West Hollywood’s lively and progressive culture scene nurtured monumental changes in music and entertainment. It was also the invention site of a common fixture at dance clubs: the go-go dancer. Specifically, the infamous and still-running Whiskey a Go Go club brought this form of amusement to the world.
Opened in 1964, this club played a significant role in the rock-n-roll scene of the era, shepherding the early careers of The Doors, Southern California, Led Zeppelin, and others. Needless to say, it quickly became a nightlife hotspot.

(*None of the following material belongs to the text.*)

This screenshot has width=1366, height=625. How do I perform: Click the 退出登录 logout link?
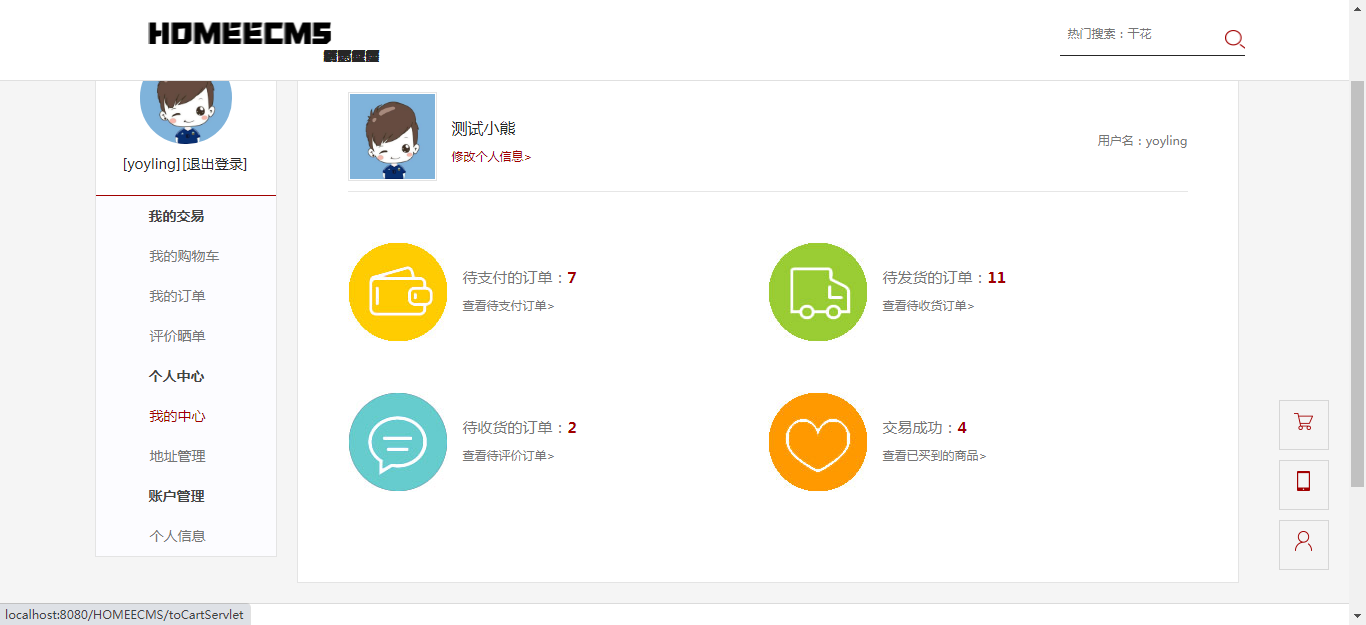pos(215,164)
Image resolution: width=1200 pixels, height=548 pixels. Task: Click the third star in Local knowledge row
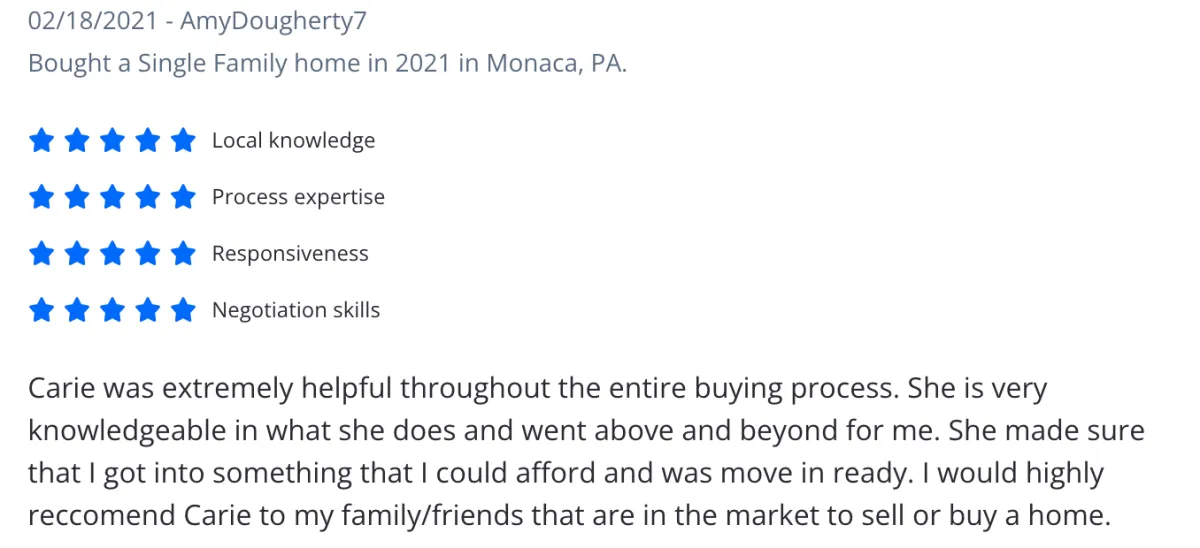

Elmer Valentine, one of the club’s founders, wanted female DJs to play music while bands were between sets so their patrons could continue dancing. Since the dance floor was too small for a DJ booth, Valentine constructed a glass platform elevated over the floor to house it. He then recruited one of the club’s cigarette girls and two other dancers to perform. Donning white boots and fringed dresses and dancing high above the crowd, the go-go dancer was born.
Decades before the invention of Twitter, Instagram, and other social media self-promotion tools, the promoters of West Hollywood’s Gazzarri’s accurately predicted that upcoming musical groups wouldn’t be able to rely on talent alone to thrive — their ability to hustle would determine their future.
Like many nearby rock clubs, Gazzarri was a launching pad for popular bands and helped make the area the most influential rock ‘n’ roll scene outside of London. Around this time, record companies spent less money on promotion than before and started sending talent scouts to these clubs instead.
Promoters quickly recognized that playing at the Gazzarri was a career-changing opportunity for aspiring bands, and they started to cash in. These entrepreneurs booked out nights at the club and sold 45-minute performance slots to bands for up to a thousand dollars. This new system put the onerous task of promotion on the musicians themselves.
Bands eager for success like Van Halen and Guns N’Roses not only paid to play but also used street-smart hustle skills like handing out flyers and advertising in local magazines to make the system work for them, paving the way for their future success.
But for every band like Guns N’Roses, there were hundreds of others (many equally as talented) that never mastered the art of self-promotion and were lost to obscurity. Such was the cut-throat world of rock 'n’ roll in West Hollywood during the 70s.